== Segment start ==

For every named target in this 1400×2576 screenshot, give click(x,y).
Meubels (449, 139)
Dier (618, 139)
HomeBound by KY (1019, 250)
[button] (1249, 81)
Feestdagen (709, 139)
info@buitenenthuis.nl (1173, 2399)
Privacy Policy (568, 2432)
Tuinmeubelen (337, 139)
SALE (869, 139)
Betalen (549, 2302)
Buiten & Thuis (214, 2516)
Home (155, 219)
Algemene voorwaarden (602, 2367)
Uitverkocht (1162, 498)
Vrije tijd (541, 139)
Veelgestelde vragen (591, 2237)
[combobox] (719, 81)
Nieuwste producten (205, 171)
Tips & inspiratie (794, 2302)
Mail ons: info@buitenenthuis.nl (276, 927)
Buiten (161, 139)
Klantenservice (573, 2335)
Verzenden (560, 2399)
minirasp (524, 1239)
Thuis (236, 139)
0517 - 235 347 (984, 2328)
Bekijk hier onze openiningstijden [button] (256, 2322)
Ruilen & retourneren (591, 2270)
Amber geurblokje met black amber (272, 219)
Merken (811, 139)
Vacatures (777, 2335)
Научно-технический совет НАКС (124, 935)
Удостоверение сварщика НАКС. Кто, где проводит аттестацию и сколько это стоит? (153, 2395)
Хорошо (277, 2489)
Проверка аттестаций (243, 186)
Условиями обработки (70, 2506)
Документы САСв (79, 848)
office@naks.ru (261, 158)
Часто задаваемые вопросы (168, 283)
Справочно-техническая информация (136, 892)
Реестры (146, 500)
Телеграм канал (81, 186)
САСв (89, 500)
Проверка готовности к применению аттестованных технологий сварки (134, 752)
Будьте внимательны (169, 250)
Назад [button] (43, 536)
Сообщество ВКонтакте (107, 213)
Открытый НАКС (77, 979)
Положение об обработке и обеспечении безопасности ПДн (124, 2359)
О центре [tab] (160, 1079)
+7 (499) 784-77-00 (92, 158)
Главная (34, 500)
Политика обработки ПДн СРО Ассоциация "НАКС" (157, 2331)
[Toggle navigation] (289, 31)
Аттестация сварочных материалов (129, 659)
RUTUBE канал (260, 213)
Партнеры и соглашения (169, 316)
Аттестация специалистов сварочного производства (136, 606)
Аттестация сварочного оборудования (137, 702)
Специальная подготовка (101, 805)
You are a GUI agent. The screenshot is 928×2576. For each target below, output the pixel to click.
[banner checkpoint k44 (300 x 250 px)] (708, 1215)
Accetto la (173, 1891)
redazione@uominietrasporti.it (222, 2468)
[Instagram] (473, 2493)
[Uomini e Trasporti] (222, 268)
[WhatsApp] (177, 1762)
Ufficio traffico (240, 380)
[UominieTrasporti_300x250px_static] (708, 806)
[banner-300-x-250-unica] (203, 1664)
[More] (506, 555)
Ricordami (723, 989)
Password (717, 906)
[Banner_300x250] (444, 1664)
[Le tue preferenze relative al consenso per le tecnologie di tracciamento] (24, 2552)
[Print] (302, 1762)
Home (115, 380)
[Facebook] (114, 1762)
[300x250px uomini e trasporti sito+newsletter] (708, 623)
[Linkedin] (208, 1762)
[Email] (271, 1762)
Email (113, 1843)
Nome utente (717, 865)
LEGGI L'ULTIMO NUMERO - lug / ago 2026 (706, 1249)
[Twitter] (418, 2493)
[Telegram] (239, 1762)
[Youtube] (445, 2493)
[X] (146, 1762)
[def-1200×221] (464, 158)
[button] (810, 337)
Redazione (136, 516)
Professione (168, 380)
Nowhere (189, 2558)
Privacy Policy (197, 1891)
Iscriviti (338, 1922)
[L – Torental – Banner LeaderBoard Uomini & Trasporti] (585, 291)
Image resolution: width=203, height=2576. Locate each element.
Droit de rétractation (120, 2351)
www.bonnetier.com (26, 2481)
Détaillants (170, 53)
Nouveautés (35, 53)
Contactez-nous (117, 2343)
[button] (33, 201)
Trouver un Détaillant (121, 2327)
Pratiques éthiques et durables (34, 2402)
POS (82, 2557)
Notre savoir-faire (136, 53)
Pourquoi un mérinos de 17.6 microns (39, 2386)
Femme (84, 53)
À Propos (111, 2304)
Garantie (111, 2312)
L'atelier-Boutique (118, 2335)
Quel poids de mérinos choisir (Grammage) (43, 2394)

== Segment end ==

## EXERCISE BRIEF
Beginning at the line with "Privacy Policy (197, 1891)", write out each line exactly as it stands until the listing ends, and add nothing.

## EXPECTED ANSWER
Privacy Policy (197, 1891)
Iscriviti (338, 1922)
[L – Torental – Banner LeaderBoard Uomini & Trasporti] (585, 291)
Image resolution: width=203, height=2576. Locate each element.
Droit de rétractation (120, 2351)
www.bonnetier.com (26, 2481)
Détaillants (170, 53)
Nouveautés (35, 53)
Contactez-nous (117, 2343)
[button] (33, 201)
Trouver un Détaillant (121, 2327)
Pratiques éthiques et durables (34, 2402)
POS (82, 2557)
Notre savoir-faire (136, 53)
Pourquoi un mérinos de 17.6 microns (39, 2386)
Femme (84, 53)
À Propos (111, 2304)
Garantie (111, 2312)
L'atelier-Boutique (118, 2335)
Quel poids de mérinos choisir (Grammage) (43, 2394)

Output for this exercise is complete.